_LISTED RECORDS_
--------------------------------------------------
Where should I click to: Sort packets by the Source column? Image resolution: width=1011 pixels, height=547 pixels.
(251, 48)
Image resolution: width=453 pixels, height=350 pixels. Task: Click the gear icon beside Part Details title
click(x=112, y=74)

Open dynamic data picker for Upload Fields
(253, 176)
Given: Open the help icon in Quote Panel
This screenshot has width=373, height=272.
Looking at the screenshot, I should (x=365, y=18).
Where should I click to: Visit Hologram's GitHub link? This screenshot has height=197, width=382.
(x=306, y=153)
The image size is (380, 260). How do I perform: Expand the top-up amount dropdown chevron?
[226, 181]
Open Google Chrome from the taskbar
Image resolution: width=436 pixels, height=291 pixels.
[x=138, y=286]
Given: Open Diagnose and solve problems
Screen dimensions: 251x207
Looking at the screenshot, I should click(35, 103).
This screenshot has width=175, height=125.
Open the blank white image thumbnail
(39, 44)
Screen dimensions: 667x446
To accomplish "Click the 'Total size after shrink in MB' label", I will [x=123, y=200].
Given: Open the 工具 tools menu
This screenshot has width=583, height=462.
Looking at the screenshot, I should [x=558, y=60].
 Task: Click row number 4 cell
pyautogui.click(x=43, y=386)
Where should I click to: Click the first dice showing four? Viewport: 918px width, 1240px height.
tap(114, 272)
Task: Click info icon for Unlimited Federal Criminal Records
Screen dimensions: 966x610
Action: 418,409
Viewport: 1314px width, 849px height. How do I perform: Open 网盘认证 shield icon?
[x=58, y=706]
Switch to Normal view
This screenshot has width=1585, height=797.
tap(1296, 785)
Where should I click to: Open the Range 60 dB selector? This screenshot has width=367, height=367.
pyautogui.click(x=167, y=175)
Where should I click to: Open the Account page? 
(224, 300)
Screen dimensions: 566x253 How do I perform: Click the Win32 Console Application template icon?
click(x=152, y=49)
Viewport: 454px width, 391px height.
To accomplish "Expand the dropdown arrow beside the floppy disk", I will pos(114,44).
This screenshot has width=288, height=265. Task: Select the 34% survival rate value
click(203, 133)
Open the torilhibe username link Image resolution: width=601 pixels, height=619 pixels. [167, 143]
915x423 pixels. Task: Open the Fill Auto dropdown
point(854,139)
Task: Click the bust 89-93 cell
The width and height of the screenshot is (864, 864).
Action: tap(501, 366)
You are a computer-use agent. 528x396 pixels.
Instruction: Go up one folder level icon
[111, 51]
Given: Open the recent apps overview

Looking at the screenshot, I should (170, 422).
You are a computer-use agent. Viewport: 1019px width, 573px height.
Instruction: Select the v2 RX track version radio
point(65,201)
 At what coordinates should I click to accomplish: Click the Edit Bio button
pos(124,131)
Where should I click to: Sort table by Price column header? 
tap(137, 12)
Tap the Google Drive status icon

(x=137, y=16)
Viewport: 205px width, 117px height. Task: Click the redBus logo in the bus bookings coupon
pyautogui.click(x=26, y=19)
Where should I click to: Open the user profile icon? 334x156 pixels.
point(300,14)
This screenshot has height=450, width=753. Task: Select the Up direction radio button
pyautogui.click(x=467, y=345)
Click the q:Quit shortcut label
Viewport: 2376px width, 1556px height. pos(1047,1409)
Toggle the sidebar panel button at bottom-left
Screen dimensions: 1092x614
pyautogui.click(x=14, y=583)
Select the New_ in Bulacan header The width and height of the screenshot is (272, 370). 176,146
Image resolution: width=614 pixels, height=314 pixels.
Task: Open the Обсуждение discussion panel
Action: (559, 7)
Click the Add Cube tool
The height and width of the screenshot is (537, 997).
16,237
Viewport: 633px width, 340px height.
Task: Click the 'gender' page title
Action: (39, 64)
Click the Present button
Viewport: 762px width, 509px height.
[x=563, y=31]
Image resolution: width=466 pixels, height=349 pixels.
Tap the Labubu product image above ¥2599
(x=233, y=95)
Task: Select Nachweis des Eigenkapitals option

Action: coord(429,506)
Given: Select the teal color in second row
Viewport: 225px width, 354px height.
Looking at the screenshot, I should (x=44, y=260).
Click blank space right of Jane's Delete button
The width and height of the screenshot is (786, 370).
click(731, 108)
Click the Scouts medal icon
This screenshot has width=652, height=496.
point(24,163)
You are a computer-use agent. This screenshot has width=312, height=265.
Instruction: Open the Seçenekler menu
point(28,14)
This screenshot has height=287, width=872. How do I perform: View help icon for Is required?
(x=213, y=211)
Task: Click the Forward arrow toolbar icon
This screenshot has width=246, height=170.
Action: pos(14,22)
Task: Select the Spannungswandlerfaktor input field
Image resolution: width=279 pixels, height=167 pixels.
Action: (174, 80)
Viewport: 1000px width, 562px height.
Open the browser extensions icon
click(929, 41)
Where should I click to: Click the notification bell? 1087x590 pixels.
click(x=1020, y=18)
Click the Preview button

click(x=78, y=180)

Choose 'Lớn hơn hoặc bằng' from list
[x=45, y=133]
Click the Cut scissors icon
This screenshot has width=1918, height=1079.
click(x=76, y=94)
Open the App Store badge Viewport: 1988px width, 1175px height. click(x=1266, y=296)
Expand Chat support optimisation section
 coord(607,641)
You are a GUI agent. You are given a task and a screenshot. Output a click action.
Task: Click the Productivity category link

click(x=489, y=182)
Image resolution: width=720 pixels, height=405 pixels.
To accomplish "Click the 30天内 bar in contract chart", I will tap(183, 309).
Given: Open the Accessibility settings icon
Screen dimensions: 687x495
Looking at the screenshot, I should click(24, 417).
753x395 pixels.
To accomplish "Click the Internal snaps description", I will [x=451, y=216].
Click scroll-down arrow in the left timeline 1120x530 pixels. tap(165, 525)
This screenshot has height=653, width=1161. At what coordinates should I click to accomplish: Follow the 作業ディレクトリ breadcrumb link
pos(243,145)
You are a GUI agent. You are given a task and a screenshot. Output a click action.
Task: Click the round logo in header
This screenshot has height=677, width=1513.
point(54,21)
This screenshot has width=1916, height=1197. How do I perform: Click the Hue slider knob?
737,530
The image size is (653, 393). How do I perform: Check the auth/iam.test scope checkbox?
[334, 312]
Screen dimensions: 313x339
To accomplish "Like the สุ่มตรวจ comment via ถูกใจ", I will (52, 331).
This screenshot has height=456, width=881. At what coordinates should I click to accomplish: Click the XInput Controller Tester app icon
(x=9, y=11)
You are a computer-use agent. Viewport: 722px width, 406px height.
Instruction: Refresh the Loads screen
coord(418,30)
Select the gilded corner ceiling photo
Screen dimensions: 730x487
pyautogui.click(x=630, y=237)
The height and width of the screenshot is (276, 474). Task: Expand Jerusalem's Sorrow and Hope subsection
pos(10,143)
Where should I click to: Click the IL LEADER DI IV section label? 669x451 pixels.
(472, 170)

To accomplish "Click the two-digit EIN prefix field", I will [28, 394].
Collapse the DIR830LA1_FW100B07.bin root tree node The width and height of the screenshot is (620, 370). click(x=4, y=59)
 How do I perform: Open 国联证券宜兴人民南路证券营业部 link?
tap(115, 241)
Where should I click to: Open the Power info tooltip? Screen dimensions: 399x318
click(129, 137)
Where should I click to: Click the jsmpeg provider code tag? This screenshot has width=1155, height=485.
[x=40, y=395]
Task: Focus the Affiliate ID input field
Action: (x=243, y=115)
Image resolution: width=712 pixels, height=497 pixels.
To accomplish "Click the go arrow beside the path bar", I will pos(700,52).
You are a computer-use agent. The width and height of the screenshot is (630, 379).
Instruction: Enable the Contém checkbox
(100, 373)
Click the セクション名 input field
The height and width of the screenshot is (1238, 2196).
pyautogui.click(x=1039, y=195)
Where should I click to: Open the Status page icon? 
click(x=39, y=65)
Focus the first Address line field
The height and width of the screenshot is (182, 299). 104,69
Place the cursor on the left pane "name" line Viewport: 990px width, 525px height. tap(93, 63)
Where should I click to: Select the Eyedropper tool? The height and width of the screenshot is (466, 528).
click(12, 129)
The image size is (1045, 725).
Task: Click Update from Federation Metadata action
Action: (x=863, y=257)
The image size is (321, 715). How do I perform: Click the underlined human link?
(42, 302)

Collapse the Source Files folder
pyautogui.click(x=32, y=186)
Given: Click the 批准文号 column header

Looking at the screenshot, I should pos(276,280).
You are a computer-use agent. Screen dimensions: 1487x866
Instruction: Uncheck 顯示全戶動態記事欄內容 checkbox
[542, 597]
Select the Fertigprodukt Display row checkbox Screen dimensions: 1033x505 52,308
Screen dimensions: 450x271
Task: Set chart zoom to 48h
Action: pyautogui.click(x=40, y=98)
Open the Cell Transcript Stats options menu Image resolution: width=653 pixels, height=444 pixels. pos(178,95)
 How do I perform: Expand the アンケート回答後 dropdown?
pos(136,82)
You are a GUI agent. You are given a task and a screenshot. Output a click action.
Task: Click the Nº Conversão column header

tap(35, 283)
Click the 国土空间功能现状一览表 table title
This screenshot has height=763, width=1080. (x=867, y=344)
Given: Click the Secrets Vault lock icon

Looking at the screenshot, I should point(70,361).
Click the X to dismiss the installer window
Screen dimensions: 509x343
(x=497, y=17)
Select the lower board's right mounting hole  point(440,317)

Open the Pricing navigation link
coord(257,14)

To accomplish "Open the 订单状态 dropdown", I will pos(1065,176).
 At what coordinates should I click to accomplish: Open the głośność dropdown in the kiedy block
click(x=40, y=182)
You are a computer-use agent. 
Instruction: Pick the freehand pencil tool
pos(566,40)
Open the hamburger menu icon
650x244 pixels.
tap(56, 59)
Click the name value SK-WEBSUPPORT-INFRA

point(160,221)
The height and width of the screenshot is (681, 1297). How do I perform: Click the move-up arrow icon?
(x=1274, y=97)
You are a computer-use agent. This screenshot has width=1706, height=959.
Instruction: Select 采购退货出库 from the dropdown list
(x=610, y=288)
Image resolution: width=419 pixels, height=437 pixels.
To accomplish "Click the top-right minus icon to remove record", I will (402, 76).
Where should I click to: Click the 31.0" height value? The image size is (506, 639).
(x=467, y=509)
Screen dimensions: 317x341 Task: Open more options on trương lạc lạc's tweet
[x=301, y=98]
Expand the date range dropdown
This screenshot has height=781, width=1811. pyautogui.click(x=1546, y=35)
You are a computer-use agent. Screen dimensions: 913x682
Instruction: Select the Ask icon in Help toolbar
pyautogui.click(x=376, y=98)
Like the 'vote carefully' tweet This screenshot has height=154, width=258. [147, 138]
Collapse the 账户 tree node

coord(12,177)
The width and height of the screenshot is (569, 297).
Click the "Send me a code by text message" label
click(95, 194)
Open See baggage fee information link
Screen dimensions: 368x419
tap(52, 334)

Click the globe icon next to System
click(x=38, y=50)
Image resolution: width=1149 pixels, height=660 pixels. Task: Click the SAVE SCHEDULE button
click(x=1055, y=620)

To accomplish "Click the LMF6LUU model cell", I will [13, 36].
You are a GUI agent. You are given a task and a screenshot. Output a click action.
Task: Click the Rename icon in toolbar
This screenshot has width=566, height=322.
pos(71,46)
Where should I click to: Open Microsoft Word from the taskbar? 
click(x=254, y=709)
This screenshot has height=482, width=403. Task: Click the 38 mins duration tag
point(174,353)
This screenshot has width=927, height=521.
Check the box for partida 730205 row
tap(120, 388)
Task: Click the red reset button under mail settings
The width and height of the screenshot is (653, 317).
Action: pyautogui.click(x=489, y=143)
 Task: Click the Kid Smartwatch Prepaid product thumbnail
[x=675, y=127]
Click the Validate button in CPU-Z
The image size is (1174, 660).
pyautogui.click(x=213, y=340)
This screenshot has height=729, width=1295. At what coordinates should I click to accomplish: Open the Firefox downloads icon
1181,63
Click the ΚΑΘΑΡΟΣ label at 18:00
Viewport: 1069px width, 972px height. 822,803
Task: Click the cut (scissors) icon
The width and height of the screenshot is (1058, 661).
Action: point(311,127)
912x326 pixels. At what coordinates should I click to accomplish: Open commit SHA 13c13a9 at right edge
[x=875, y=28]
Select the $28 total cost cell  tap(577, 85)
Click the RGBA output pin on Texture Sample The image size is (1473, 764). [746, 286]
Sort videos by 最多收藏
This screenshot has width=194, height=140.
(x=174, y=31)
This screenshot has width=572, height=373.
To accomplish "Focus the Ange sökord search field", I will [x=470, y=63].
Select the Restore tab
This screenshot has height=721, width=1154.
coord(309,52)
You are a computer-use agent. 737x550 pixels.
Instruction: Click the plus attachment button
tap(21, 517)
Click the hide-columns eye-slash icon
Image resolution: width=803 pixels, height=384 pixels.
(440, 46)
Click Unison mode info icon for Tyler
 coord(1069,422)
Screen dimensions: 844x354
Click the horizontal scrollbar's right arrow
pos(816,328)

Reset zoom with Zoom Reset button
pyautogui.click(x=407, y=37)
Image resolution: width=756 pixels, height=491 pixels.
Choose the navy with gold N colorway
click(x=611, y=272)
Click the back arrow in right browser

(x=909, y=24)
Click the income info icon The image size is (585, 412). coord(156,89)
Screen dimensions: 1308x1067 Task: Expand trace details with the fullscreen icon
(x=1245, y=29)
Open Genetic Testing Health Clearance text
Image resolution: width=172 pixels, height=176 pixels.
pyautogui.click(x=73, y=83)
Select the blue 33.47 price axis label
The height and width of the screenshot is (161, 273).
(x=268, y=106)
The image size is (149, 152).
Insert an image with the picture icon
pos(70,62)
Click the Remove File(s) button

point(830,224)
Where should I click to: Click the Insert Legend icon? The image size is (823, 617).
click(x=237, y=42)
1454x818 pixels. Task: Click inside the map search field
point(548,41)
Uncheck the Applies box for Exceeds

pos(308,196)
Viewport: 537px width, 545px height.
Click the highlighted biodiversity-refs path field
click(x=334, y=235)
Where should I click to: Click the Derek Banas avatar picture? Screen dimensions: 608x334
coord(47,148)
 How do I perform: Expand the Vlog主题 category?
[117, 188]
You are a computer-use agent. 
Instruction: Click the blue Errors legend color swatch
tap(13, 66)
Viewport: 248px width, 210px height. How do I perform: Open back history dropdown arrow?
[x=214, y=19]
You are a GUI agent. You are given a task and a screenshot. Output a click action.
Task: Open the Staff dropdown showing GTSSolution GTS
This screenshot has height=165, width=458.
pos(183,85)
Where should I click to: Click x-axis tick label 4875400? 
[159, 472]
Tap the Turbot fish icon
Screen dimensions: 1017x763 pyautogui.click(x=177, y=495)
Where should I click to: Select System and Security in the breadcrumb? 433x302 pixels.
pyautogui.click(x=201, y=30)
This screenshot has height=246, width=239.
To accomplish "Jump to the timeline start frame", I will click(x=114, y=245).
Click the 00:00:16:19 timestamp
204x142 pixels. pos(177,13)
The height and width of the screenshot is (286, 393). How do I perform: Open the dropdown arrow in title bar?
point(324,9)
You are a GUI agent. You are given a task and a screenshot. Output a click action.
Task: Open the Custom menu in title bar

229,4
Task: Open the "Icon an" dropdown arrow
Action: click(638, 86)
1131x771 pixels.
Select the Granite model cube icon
--------------------------------------------------
_TASK OBJECTIVE_
Repeat the lines starting at the one that contains "Image resolution: width=720" and ending at the one that contains "Looking at the screenshot, I should click(24, 417).", renaming "contract chart" to "contract graph" and leaving everything else unchanged.

_TASK ANSWER_
Image resolution: width=720 pixels, height=405 pixels.
To accomplish "Click the 30天内 bar in contract graph", I will tap(183, 309).
Given: Open the Accessibility settings icon
Screen dimensions: 687x495
Looking at the screenshot, I should click(24, 417).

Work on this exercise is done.